Concert mercredi 10 juin à l'Eglise des Blanc-Manteaux dans le cadre des Grands Concerts Sacrés produits par Philippe Maillard. Philippe Herreweghe, à la direction du Collegium Vocale de Gand nous fait découvrir des motets et la Missa "De Beata Virgine" de Cristobal de Morales.
Ce compositeur espagnol, qui a séjourné lors des premières années de sa vie à Rome, notamment comme chanteur à la Chapelle Papale, a ensuite, de retour en Espagne (Malaga), connu une réelle consécration en Europe. Il fut certainement le premier des compositeurs de musique polyphonique sacrée à bénéficier d'une très rapide notoriété de son vivant notamment grâce aux développements de l'imprimerie, contribuant à largement diffuser ses créations, d'ailleurs assez prolifiques (plus de 200 pièces répertoriées dont 23 messes).
Cristobal de Morales a tiré son inspiration musicale des grands maîtres franco-flamands, surtout Josquin Desprez mais aussi Jean Mouton ou Nicolas Gombert.
J'avais déjà mentionné la Missa De Beata Virgine dans le note du10 mars 2007, à propos de son interprétation par l'ensemble Jachet de Mantoue.
Philippe Herreweghe nous fait découvrir le Salve Regina et quatre autres motets en plus de la messe pour nous permettre d'appréhender les différentes facettes des compositions de Cristobal de Morales.
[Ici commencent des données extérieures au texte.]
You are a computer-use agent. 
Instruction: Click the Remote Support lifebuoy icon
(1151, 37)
Par rapport à un Roland de Lassus ou, bien entendu, un Josquin Desprez qui ont marqué de leur forte personnalité les œuvres qu'ils ont composées, Cristobal de Morales ne fait pas vraiment sortir de spécificités qui permettraient de qualifier clairement son style. On parle de touche espagnole, avec une certaine gravité ou austérité. Ceci est perceptible par moment mais non systématique. Le ténébrisme du superbe "Lamentabatur Jacob" fait certes inévitablement penser aux couleurs sombres, à la noirceur typiques du style dit "hispanique". Le plus marquant chez Cristobal de Morales, et qui rappelle bien ses filiations avec, par exemple un Nicolas Gombert, est indéniablement la texture resserrée de ses harmonies.
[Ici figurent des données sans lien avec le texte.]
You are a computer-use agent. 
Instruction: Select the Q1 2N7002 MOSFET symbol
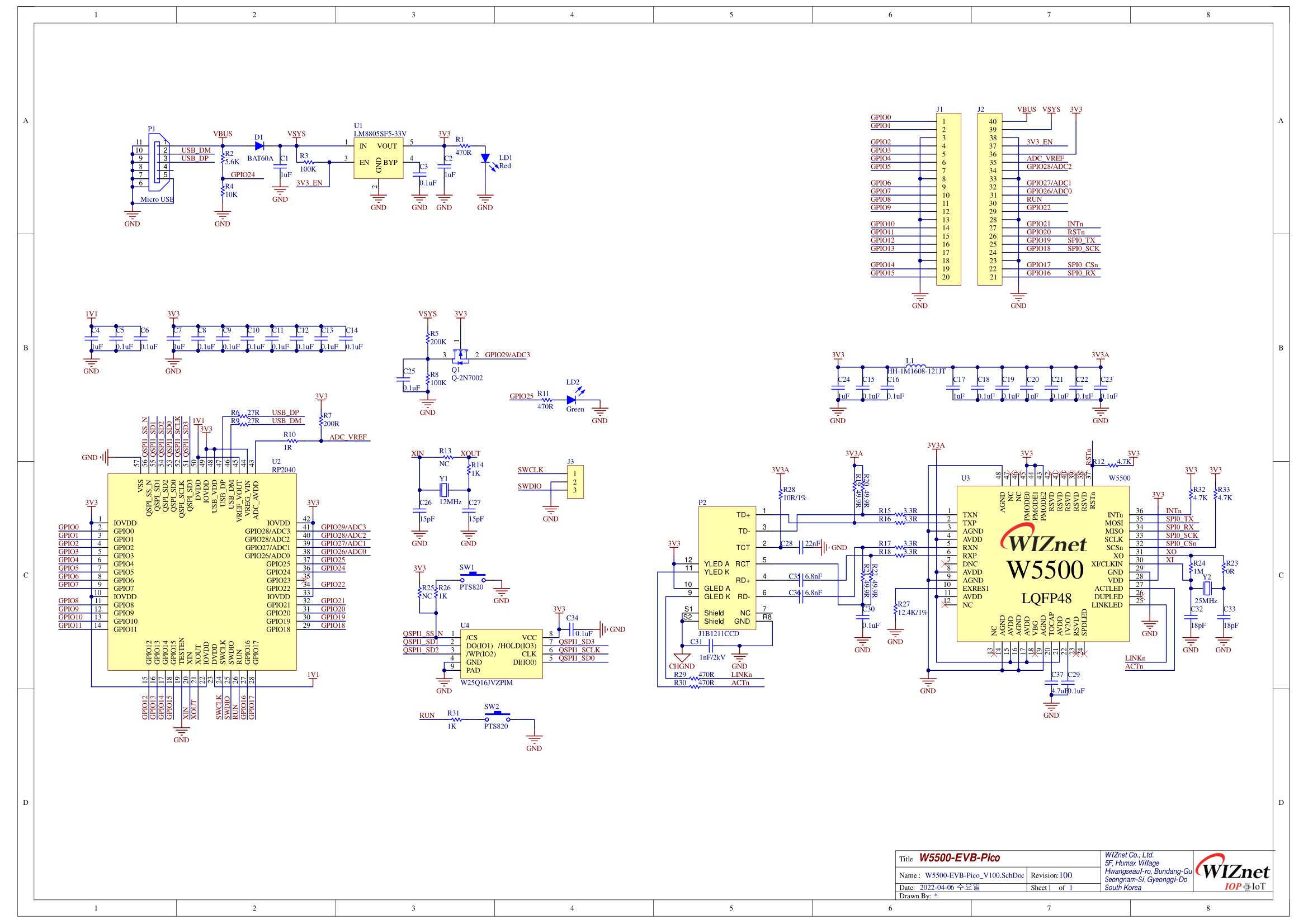(x=459, y=356)
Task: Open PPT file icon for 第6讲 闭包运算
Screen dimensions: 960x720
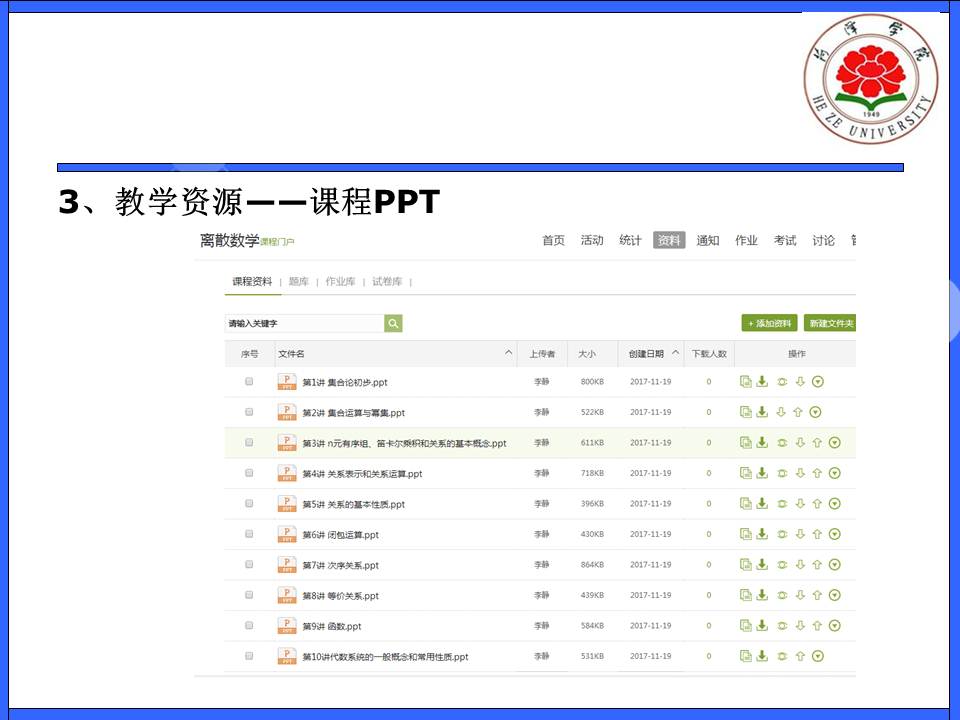Action: click(x=287, y=534)
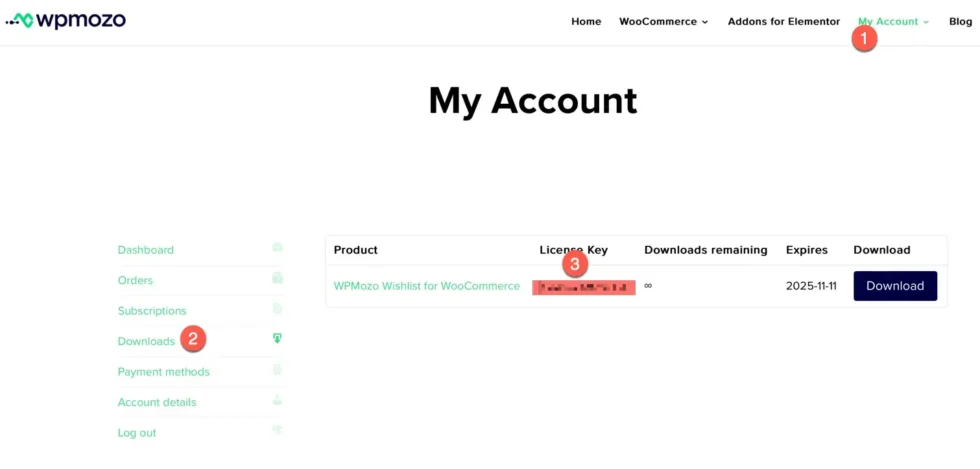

Il ne s'écarte que très rarement de la ligne principale, à savoir les accords de voix qui se succèdent et se recouvrent par imitation et on le sent plus à la recherche d'une certaine densité, que d'une inventivité harmonique ou rythmique, contrairement à un génie comme de Lassus, capable de toutes les audaces. Les motets de Cristobal de Morales sont indéniablement d'une haute tenue, ce dernier ayant parfaitement assimilé la rhétorique de la polyphonie franco-flamande. Toutefois, ils sont invariablement prévisibles. L'émotion passera plus par un certain lyrisme, les choix d'accentuation de certains phrasés, cette densité des sonorités que par le croisement savant des lignes.Philippe Herreweghe fait le choix extrêmement judicieux d'imprimer une tension permanente mais parfaitement dosée, de rechercher un certain relief sur le phrasé, la prosodie latine. L'ensemble de ces motets se révèle de façon assez homogène. Comme toujours chez ce grand chef, l'interprétation est particulièrement aérienne, inspirée avec une belle souplesse dans l'inflexion des différentes voix. Il nous prodigue à nouveau une leçon magistrale où il associe avec subtilité tension de la ligne et plasticité des voix.
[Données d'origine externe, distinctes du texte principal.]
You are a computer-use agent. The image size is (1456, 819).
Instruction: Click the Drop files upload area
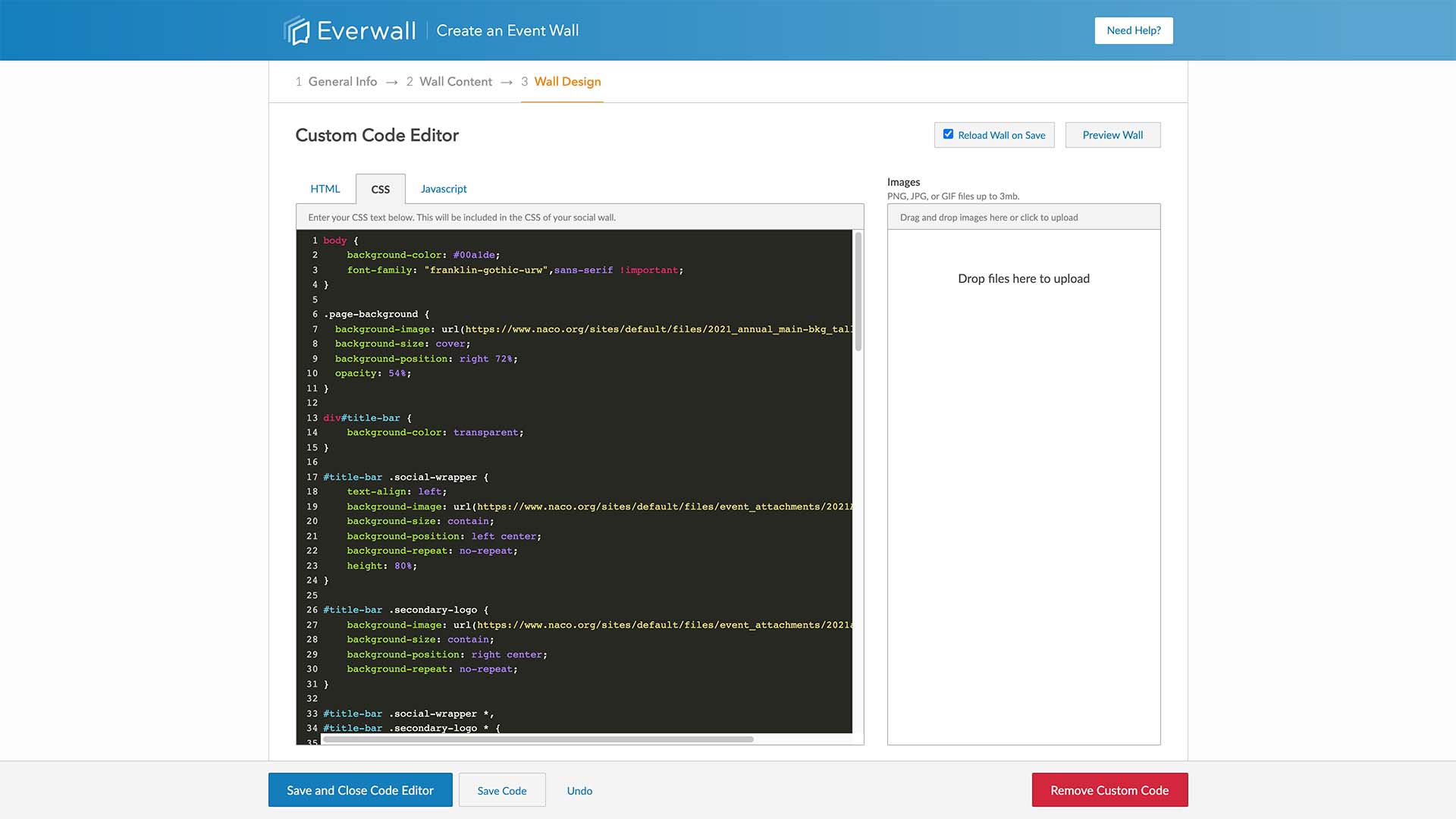click(x=1023, y=279)
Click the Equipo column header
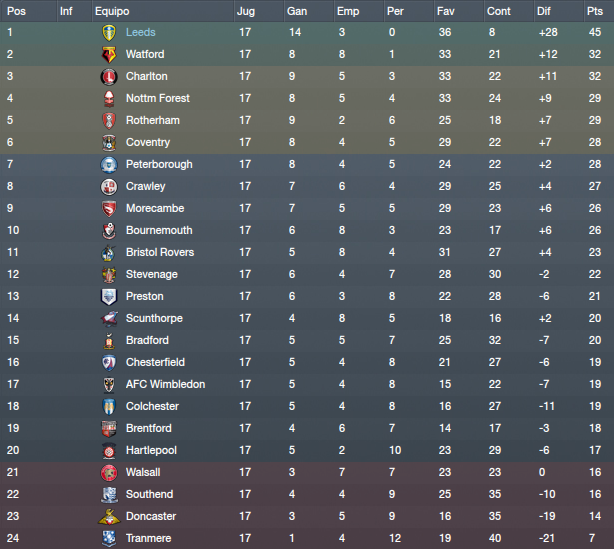Screen dimensions: 614x549 (112, 11)
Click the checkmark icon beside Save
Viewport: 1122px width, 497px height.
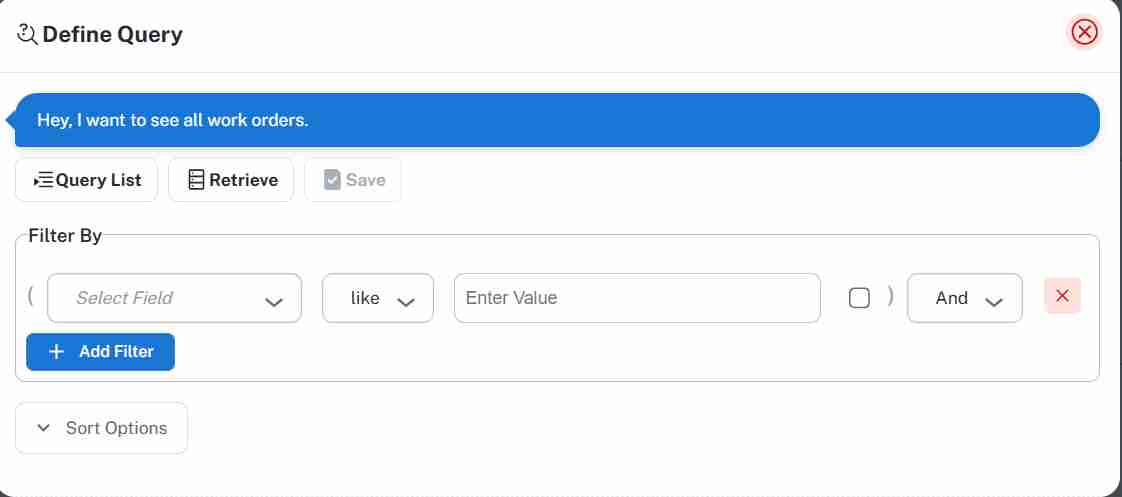click(333, 180)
Comme toujours, le Collegium Vocale de Gand est d'un niveau technique inouï et nous transporte dans sa capacité à rendre les innombrables nuances que révèlent ces compositions sacrées.
J'ai eu le grand plaisir (et honneur) de rencontrer Philippe Herreweghe au lendemain de ce très beau concert et vous ferai partager très prochainement la chronique que j'ai rédigée à la suite de cette interview. Avec notre discussion passionnante et le temps qu'il a eu la gentillesse de me consacrer, on dispose d'un bel éclairage sur les problématiques liées à l'interprétation de ce répertoire.
Bravo encore à Philippe Maillard Production et à la Fondation Orange de nous permettre d'écouter des concerts d'une si haute tenue.
NB : pour vous faire une impression des compositions de Cristobal de Morales, vous pouvez entendre sur Spotify l'intégralité de la Missa Mille Regretz qu'il a composée à partir de la même messe de Josquin Desprez et interprétée par l'ensemble britannique Hillard Ensemble.